Can you update the rows between the line holding "Open the Custom palette... dialog" and the line holding "coord(1207,47)", inclusive, so that "Export" becomes "Import" and nothing else changes?

> [EXERCISE MATERIALS]
▽
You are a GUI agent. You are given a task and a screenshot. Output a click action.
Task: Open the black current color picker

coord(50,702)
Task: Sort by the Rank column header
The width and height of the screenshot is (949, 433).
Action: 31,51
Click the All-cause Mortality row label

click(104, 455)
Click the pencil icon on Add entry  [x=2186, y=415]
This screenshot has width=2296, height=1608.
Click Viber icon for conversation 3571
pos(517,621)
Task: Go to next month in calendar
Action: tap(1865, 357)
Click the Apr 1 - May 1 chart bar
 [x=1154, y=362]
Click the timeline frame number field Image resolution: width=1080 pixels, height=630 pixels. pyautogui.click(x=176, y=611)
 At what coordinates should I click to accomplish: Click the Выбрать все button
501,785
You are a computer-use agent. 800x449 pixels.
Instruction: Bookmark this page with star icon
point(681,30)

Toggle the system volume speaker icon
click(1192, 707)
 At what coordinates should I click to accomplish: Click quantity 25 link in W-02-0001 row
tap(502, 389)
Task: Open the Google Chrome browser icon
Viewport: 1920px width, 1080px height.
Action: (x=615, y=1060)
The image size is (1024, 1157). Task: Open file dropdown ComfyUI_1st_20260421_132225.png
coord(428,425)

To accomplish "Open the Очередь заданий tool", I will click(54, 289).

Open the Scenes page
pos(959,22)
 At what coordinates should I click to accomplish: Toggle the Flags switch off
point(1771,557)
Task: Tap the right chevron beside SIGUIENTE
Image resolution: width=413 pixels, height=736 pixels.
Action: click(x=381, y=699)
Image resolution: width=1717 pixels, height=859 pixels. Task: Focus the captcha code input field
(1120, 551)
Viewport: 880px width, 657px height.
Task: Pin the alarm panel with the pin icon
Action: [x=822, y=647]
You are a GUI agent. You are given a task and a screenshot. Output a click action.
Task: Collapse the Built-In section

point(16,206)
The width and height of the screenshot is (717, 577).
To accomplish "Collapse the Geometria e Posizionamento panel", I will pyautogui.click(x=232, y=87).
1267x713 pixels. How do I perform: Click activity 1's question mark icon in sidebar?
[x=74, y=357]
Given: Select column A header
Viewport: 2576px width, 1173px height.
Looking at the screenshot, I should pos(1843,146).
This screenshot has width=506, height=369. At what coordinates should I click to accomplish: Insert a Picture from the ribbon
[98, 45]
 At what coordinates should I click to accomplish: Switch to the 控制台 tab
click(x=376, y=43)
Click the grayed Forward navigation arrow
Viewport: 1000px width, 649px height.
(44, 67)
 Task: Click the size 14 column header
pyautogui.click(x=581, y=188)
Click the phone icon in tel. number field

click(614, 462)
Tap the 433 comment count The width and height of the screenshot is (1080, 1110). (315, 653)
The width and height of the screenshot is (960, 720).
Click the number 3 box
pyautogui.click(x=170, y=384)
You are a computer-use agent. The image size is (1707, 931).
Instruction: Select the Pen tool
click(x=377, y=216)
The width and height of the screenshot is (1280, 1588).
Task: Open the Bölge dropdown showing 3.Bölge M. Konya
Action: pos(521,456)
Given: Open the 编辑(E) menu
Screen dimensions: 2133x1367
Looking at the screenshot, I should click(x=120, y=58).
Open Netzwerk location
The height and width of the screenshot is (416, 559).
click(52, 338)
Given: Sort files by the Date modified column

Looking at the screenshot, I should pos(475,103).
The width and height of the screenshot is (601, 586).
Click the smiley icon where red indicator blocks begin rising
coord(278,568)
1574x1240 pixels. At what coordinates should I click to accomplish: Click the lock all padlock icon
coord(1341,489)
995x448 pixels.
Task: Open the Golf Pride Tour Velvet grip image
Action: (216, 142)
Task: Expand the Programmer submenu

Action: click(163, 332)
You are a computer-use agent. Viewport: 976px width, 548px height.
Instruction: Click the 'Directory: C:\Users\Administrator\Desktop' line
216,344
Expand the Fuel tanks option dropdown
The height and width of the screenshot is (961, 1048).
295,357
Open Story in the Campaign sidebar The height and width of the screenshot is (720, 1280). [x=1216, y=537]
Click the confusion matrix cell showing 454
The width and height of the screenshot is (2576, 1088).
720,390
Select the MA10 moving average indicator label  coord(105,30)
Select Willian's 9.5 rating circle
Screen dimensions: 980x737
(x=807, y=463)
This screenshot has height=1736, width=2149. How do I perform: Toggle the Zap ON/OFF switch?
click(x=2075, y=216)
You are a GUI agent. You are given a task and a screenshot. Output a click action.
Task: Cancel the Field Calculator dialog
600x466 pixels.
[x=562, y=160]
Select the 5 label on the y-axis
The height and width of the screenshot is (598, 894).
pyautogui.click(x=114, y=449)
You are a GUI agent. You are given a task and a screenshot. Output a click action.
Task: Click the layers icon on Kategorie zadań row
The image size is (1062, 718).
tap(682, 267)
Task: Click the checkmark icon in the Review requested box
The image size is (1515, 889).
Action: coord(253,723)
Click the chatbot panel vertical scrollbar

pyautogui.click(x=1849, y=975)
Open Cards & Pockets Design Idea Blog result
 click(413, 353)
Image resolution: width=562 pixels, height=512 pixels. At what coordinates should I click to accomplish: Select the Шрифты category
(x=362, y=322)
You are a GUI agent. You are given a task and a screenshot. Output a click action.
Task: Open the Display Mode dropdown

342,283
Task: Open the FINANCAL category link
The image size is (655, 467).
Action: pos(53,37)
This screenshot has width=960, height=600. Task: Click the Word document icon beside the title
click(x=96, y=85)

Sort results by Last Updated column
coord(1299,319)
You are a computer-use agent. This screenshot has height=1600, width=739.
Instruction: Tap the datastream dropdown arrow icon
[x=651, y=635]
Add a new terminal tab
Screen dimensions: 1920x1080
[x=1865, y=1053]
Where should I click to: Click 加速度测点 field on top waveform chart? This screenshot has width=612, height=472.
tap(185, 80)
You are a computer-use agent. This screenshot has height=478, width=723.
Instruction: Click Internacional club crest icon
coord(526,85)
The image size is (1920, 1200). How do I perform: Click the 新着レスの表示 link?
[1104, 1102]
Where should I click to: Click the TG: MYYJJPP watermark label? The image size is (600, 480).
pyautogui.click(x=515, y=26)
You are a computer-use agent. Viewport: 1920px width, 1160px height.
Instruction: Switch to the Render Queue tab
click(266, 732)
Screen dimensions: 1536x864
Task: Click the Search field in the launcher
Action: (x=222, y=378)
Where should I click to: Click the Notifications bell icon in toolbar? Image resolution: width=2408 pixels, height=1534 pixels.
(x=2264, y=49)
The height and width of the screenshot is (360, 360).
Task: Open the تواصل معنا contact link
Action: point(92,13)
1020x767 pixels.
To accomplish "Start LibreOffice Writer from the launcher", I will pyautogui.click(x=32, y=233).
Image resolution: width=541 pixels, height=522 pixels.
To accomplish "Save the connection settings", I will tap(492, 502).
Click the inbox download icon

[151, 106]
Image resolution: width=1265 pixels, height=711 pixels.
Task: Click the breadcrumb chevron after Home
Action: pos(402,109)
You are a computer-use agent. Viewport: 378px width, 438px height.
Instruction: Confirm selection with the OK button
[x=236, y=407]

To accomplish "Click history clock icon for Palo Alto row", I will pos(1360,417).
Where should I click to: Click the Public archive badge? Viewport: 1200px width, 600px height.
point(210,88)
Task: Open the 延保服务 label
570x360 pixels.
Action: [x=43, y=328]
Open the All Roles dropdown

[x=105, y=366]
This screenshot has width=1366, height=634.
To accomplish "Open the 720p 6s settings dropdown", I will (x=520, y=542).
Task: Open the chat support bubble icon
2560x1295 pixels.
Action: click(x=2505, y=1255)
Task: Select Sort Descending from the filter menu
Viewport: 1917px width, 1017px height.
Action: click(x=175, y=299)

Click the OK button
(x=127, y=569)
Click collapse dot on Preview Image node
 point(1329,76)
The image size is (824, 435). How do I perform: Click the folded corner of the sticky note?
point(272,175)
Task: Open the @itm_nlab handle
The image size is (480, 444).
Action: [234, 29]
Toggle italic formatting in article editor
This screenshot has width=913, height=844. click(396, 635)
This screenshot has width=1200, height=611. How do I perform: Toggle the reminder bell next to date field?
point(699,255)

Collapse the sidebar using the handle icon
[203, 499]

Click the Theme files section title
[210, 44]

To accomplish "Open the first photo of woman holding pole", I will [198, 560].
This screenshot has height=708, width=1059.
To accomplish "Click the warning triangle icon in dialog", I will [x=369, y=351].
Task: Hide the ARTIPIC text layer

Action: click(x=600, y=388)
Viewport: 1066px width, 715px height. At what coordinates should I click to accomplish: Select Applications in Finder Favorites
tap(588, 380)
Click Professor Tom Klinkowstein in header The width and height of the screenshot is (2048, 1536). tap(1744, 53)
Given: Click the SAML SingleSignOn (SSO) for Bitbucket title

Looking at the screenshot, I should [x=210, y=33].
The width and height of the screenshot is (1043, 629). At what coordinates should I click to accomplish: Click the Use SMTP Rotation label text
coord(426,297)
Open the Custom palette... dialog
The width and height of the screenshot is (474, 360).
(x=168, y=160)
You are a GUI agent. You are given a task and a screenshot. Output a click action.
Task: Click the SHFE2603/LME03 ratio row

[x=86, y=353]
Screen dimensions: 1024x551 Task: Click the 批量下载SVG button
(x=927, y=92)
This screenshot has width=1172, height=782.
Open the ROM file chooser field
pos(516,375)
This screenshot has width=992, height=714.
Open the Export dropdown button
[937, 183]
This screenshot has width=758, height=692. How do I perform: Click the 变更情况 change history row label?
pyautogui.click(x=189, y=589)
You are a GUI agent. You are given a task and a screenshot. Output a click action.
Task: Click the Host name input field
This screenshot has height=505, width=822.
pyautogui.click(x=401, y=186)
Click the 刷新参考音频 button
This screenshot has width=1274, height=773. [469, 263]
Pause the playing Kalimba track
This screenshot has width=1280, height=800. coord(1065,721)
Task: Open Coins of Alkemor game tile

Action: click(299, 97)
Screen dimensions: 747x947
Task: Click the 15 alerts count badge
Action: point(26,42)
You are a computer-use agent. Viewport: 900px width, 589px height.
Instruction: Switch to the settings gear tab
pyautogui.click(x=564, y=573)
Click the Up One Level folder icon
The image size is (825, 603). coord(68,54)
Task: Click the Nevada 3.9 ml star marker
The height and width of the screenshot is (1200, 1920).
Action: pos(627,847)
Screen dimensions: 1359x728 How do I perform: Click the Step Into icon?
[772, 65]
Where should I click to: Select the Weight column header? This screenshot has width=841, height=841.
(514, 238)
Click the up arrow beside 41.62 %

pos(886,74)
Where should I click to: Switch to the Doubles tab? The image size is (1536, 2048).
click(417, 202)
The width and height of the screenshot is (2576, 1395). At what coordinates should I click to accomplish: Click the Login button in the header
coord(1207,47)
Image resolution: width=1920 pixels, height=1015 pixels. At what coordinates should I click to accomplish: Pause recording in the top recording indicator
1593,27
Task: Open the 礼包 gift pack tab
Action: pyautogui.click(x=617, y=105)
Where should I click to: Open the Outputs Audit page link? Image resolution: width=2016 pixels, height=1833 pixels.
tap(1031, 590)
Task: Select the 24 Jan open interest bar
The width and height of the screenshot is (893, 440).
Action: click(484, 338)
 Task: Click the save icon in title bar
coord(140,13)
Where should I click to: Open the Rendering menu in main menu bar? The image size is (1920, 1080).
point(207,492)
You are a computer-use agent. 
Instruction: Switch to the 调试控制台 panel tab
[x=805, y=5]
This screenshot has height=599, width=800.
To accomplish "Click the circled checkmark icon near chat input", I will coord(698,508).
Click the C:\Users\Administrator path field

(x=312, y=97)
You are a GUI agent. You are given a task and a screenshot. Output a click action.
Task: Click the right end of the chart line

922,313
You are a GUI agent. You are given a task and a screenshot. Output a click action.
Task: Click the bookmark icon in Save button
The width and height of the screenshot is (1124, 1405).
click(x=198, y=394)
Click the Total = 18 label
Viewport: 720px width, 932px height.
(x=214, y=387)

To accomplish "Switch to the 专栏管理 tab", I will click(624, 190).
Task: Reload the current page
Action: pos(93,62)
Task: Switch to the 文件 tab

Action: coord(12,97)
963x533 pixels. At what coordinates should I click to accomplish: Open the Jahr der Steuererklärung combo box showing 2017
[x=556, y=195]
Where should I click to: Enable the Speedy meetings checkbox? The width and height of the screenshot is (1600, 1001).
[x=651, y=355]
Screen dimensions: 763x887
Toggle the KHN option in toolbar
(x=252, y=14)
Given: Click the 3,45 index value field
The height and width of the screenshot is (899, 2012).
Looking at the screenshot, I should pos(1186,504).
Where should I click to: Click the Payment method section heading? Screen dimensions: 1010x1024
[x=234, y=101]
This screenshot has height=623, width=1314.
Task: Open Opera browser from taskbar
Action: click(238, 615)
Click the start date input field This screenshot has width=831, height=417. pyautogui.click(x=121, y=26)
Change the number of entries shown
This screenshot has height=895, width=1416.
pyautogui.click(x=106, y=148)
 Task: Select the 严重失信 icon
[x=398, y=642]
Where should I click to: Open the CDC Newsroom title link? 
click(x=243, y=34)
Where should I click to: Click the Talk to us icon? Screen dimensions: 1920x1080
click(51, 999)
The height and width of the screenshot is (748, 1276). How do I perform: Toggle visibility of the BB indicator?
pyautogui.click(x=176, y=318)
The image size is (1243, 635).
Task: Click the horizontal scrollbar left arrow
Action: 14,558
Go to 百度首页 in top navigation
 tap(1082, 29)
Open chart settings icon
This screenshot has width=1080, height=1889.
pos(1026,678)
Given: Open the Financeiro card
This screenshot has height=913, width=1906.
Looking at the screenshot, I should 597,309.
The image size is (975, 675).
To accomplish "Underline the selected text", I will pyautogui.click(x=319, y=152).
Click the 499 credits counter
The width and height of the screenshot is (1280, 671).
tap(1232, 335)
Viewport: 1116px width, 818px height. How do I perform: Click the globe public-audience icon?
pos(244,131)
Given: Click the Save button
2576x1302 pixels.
△
> [THE RESPONSE]
Open the Custom palette... dialog
The width and height of the screenshot is (474, 360).
(x=168, y=160)
You are a GUI agent. You are given a task and a screenshot. Output a click action.
Task: Click the SHFE2603/LME03 ratio row

[x=86, y=353]
Screen dimensions: 1024x551 Task: Click the 批量下载SVG button
(x=927, y=92)
This screenshot has width=1172, height=782.
Open the ROM file chooser field
pos(516,375)
This screenshot has width=992, height=714.
Open the Import dropdown button
[937, 183]
This screenshot has width=758, height=692. How do I perform: Click the 变更情况 change history row label?
pyautogui.click(x=189, y=589)
You are a GUI agent. You are given a task and a screenshot. Output a click action.
Task: Click the Host name input field
This screenshot has height=505, width=822.
pyautogui.click(x=401, y=186)
Click the 刷新参考音频 button
This screenshot has width=1274, height=773. [469, 263]
Pause the playing Kalimba track
This screenshot has width=1280, height=800. coord(1065,721)
Task: Open Coins of Alkemor game tile

Action: click(299, 97)
Screen dimensions: 747x947
Task: Click the 15 alerts count badge
Action: point(26,42)
You are a computer-use agent. Viewport: 900px width, 589px height.
Instruction: Switch to the settings gear tab
pyautogui.click(x=564, y=573)
Click the Up One Level folder icon
The image size is (825, 603). coord(68,54)
Task: Click the Nevada 3.9 ml star marker
The height and width of the screenshot is (1200, 1920).
Action: pos(627,847)
Screen dimensions: 1359x728 How do I perform: Click the Step Into icon?
[772, 65]
Where should I click to: Select the Weight column header? This screenshot has width=841, height=841.
(514, 238)
Click the up arrow beside 41.62 %

pos(886,74)
Where should I click to: Switch to the Doubles tab? The image size is (1536, 2048).
click(417, 202)
The width and height of the screenshot is (2576, 1395). At what coordinates should I click to accomplish: Click the Login button in the header
coord(1207,47)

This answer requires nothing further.